» **What is expected**
Copy the full listing exactly.

══════════════════════════════

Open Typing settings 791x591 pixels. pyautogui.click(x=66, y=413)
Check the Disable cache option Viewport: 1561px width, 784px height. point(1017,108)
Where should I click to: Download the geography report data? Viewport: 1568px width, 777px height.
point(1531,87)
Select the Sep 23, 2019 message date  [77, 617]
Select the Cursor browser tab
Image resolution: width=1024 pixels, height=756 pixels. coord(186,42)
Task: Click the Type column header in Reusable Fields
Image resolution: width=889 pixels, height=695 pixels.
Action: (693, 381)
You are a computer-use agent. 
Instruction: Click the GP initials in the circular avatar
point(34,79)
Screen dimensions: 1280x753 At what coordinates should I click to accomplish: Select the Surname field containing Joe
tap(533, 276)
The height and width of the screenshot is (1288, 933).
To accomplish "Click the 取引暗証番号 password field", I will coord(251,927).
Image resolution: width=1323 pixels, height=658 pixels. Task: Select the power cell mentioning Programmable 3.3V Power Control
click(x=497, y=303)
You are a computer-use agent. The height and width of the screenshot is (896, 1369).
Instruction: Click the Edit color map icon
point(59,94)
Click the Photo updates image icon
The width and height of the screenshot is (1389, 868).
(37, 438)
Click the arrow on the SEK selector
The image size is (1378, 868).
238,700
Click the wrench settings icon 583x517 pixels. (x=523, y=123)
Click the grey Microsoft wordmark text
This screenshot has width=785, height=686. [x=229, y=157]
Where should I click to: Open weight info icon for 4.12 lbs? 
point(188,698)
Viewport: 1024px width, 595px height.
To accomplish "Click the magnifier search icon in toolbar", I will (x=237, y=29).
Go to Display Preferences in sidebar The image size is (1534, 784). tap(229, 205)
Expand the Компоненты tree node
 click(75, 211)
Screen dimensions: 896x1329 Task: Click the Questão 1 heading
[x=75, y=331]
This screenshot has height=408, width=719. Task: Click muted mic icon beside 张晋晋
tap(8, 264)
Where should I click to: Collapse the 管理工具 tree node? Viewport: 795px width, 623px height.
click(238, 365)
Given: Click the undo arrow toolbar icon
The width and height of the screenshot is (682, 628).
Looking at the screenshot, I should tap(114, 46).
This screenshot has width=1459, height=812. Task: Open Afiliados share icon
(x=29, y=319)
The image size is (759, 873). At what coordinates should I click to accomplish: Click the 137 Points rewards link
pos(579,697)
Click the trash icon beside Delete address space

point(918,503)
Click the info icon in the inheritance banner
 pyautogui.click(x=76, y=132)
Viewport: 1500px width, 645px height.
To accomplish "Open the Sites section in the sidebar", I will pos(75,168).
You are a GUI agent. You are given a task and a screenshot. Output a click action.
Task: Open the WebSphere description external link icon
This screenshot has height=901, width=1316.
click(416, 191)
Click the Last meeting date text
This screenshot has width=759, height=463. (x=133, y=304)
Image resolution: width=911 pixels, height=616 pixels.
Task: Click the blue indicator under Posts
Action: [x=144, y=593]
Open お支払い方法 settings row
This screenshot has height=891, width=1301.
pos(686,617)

══════════════════════════════

» **Completed exercise**
Open Typing settings 791x591 pixels. pyautogui.click(x=66, y=413)
Check the Disable cache option Viewport: 1561px width, 784px height. point(1017,108)
Where should I click to: Download the geography report data? Viewport: 1568px width, 777px height.
point(1531,87)
Select the Sep 23, 2019 message date  [77, 617]
Select the Cursor browser tab
Image resolution: width=1024 pixels, height=756 pixels. coord(186,42)
Task: Click the Type column header in Reusable Fields
Image resolution: width=889 pixels, height=695 pixels.
Action: (693, 381)
You are a computer-use agent. 
Instruction: Click the GP initials in the circular avatar
point(34,79)
Screen dimensions: 1280x753 At what coordinates should I click to accomplish: Select the Surname field containing Joe
tap(533, 276)
The height and width of the screenshot is (1288, 933).
To accomplish "Click the 取引暗証番号 password field", I will coord(251,927).
Image resolution: width=1323 pixels, height=658 pixels. Task: Select the power cell mentioning Programmable 3.3V Power Control
click(x=497, y=303)
You are a computer-use agent. The height and width of the screenshot is (896, 1369).
Instruction: Click the Edit color map icon
point(59,94)
Click the Photo updates image icon
The width and height of the screenshot is (1389, 868).
(37, 438)
Click the arrow on the SEK selector
The image size is (1378, 868).
238,700
Click the wrench settings icon 583x517 pixels. (x=523, y=123)
Click the grey Microsoft wordmark text
This screenshot has width=785, height=686. [x=229, y=157]
Where should I click to: Open weight info icon for 4.12 lbs? 
point(188,698)
Viewport: 1024px width, 595px height.
To accomplish "Click the magnifier search icon in toolbar", I will (x=237, y=29).
Go to Display Preferences in sidebar The image size is (1534, 784). tap(229, 205)
Expand the Компоненты tree node
 click(75, 211)
Screen dimensions: 896x1329 Task: Click the Questão 1 heading
[x=75, y=331]
This screenshot has height=408, width=719. Task: Click muted mic icon beside 张晋晋
tap(8, 264)
Where should I click to: Collapse the 管理工具 tree node? Viewport: 795px width, 623px height.
click(238, 365)
Given: Click the undo arrow toolbar icon
The width and height of the screenshot is (682, 628).
Looking at the screenshot, I should tap(114, 46).
This screenshot has width=1459, height=812. Task: Open Afiliados share icon
(x=29, y=319)
The image size is (759, 873). At what coordinates should I click to accomplish: Click the 137 Points rewards link
pos(579,697)
Click the trash icon beside Delete address space

point(918,503)
Click the info icon in the inheritance banner
 pyautogui.click(x=76, y=132)
Viewport: 1500px width, 645px height.
To accomplish "Open the Sites section in the sidebar", I will pos(75,168).
You are a GUI agent. You are given a task and a screenshot. Output a click action.
Task: Open the WebSphere description external link icon
This screenshot has height=901, width=1316.
click(416, 191)
Click the Last meeting date text
This screenshot has width=759, height=463. (x=133, y=304)
Image resolution: width=911 pixels, height=616 pixels.
Task: Click the blue indicator under Posts
Action: [x=144, y=593]
Open お支払い方法 settings row
This screenshot has height=891, width=1301.
pos(686,617)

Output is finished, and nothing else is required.